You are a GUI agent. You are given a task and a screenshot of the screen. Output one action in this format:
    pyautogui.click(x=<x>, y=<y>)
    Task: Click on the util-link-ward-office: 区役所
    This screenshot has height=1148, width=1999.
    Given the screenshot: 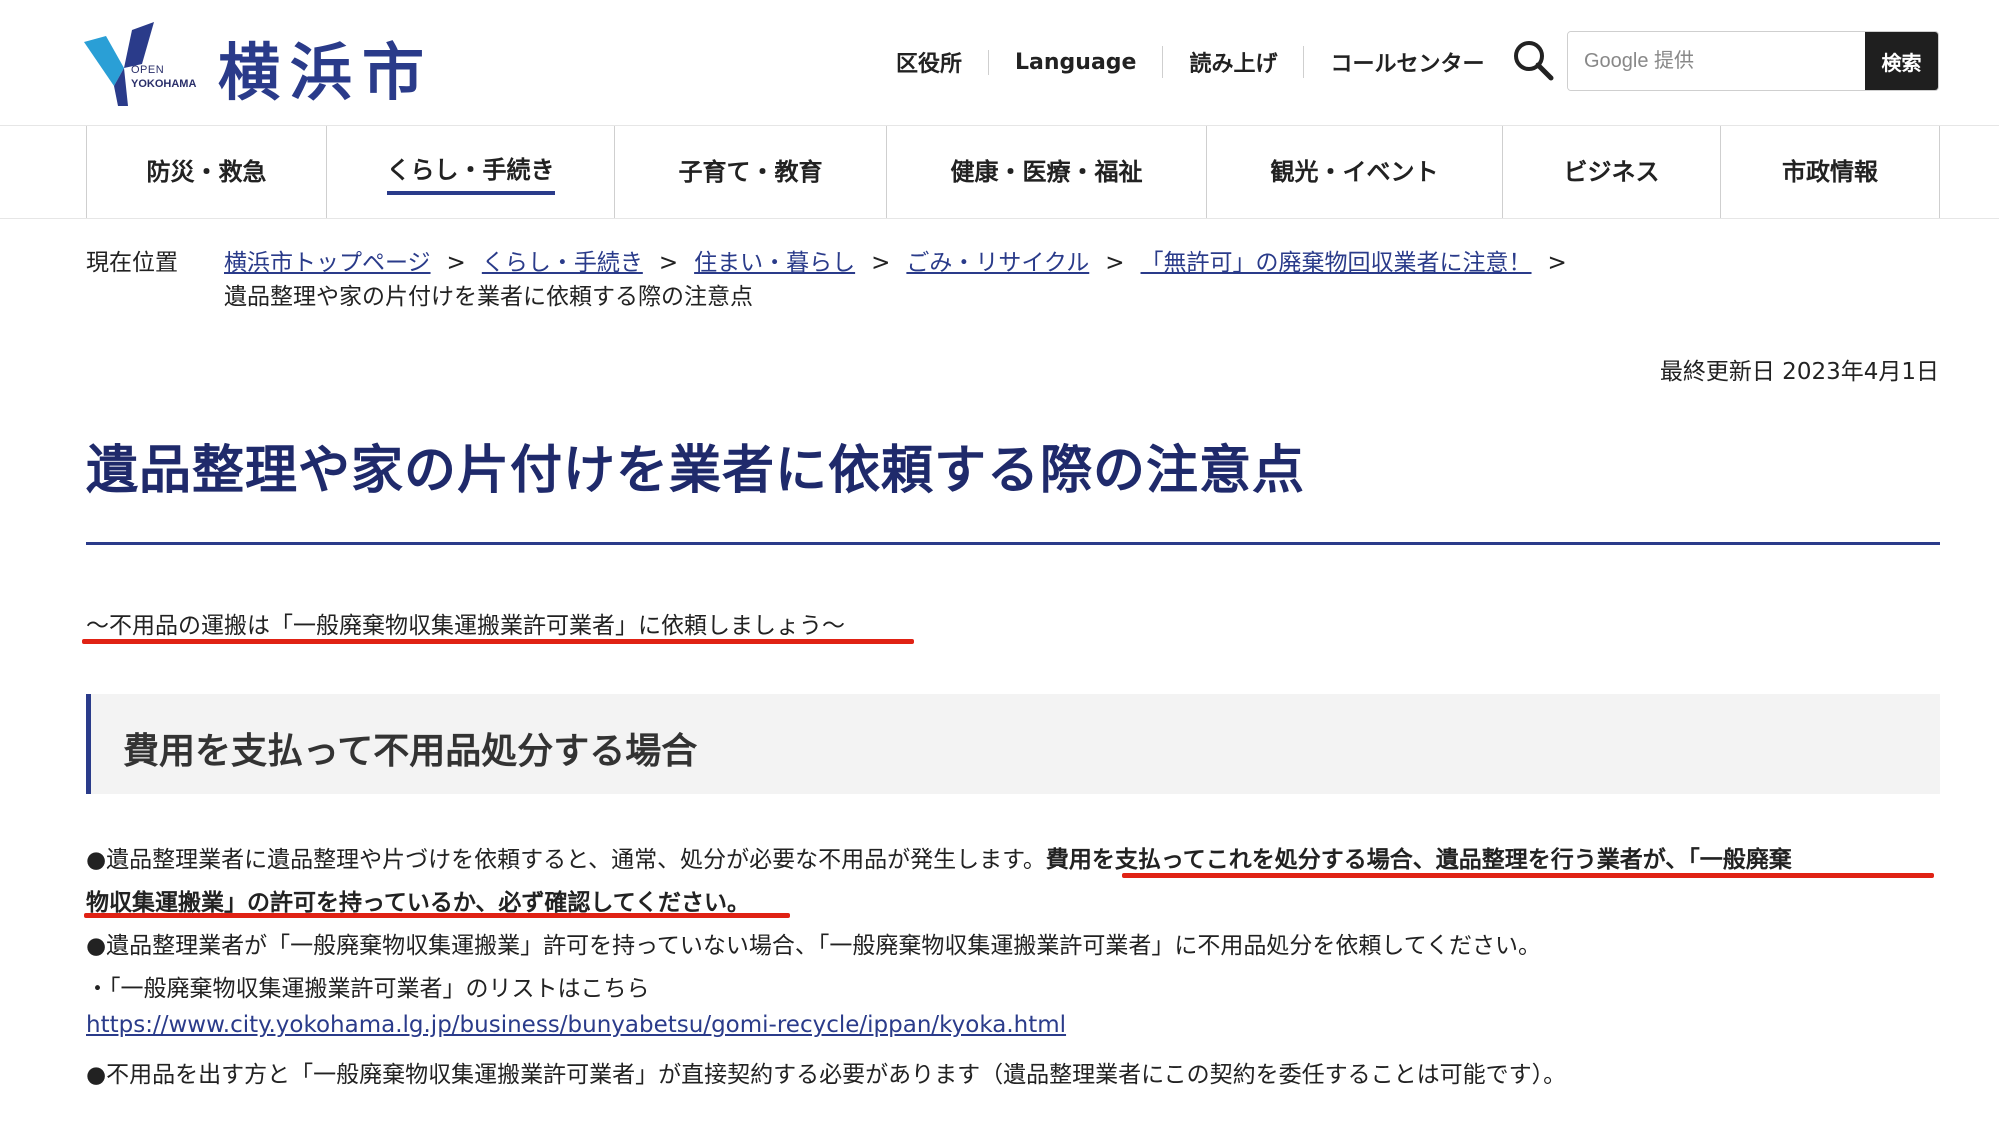 What is the action you would take?
    pyautogui.click(x=932, y=62)
    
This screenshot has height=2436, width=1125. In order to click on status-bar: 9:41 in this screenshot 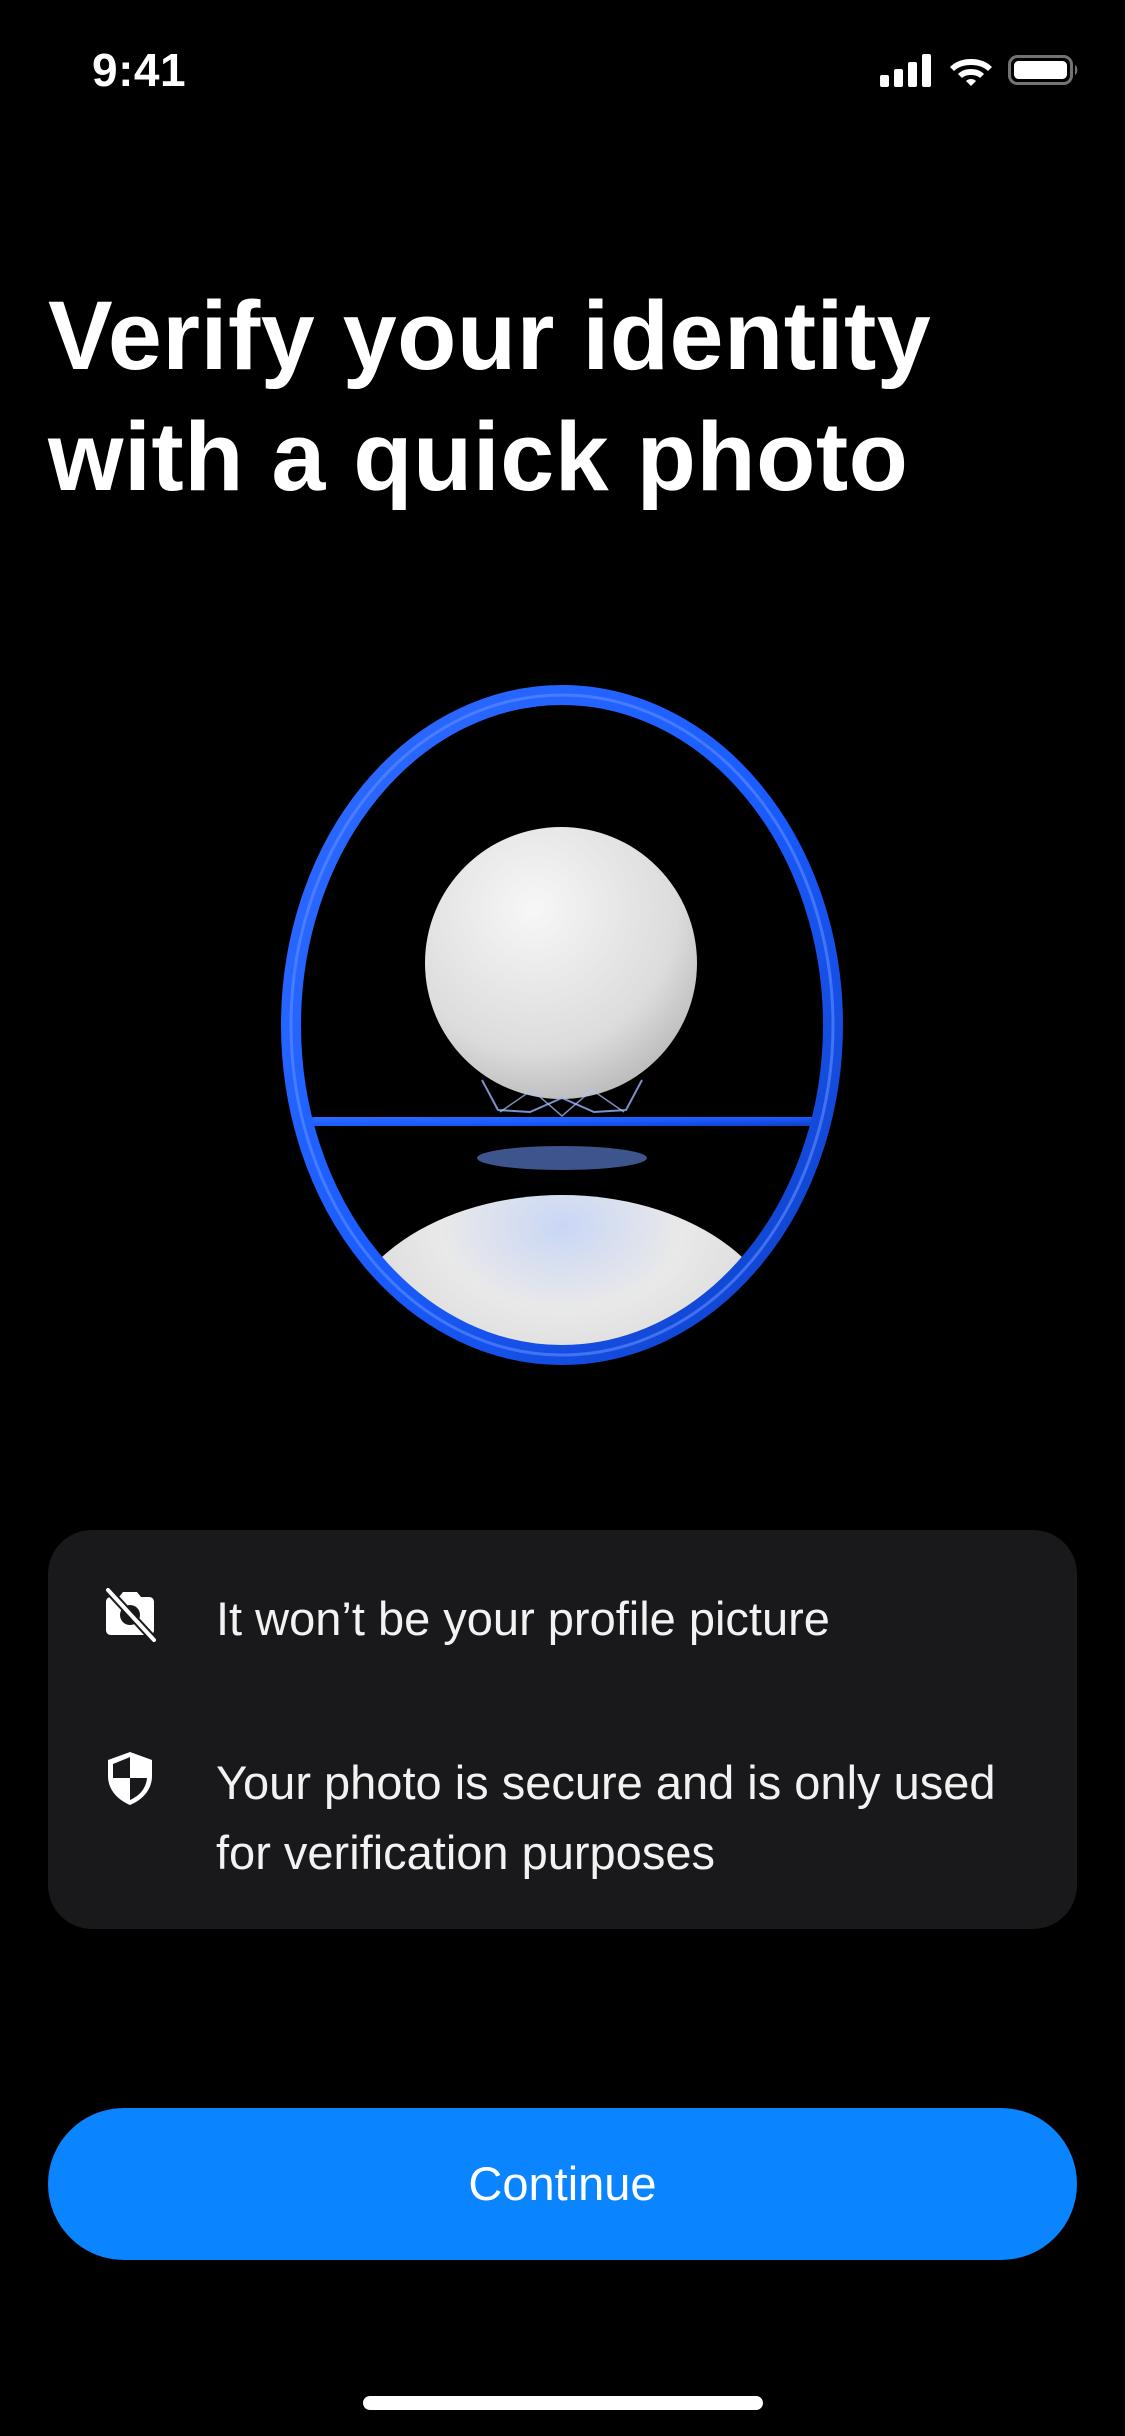, I will do `click(562, 66)`.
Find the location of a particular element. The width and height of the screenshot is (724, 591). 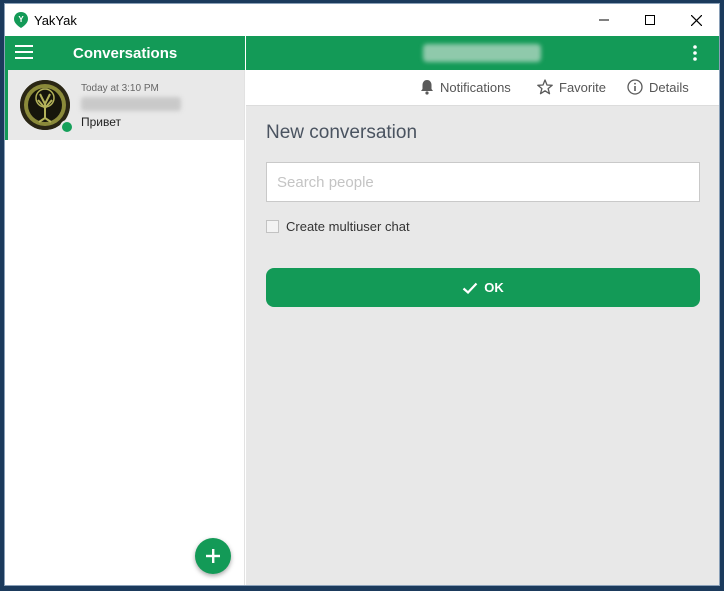

contact-name-redacted is located at coordinates (482, 53).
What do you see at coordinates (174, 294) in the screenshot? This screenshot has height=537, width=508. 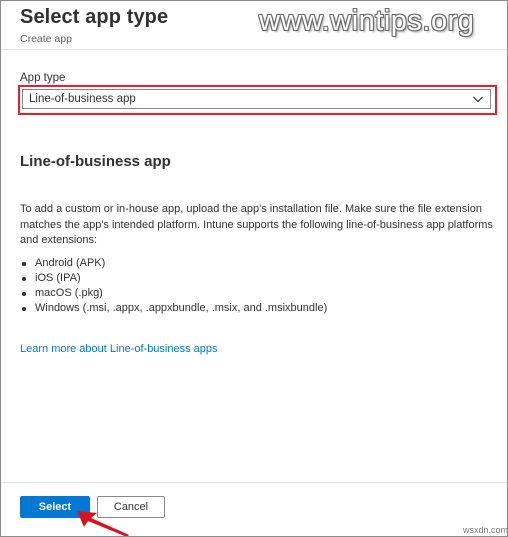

- - -

[EXERCISE]: Copy the items verbatim, beginning at the line that contains "Find the location" and continuing through the end of the items. Omit the pictures from your copy.

[YOUR SOLUTION]:
Find the location of a particular element. The width and height of the screenshot is (724, 591). 

contact-name-redacted is located at coordinates (482, 53).
What do you see at coordinates (174, 294) in the screenshot? This screenshot has height=537, width=508. 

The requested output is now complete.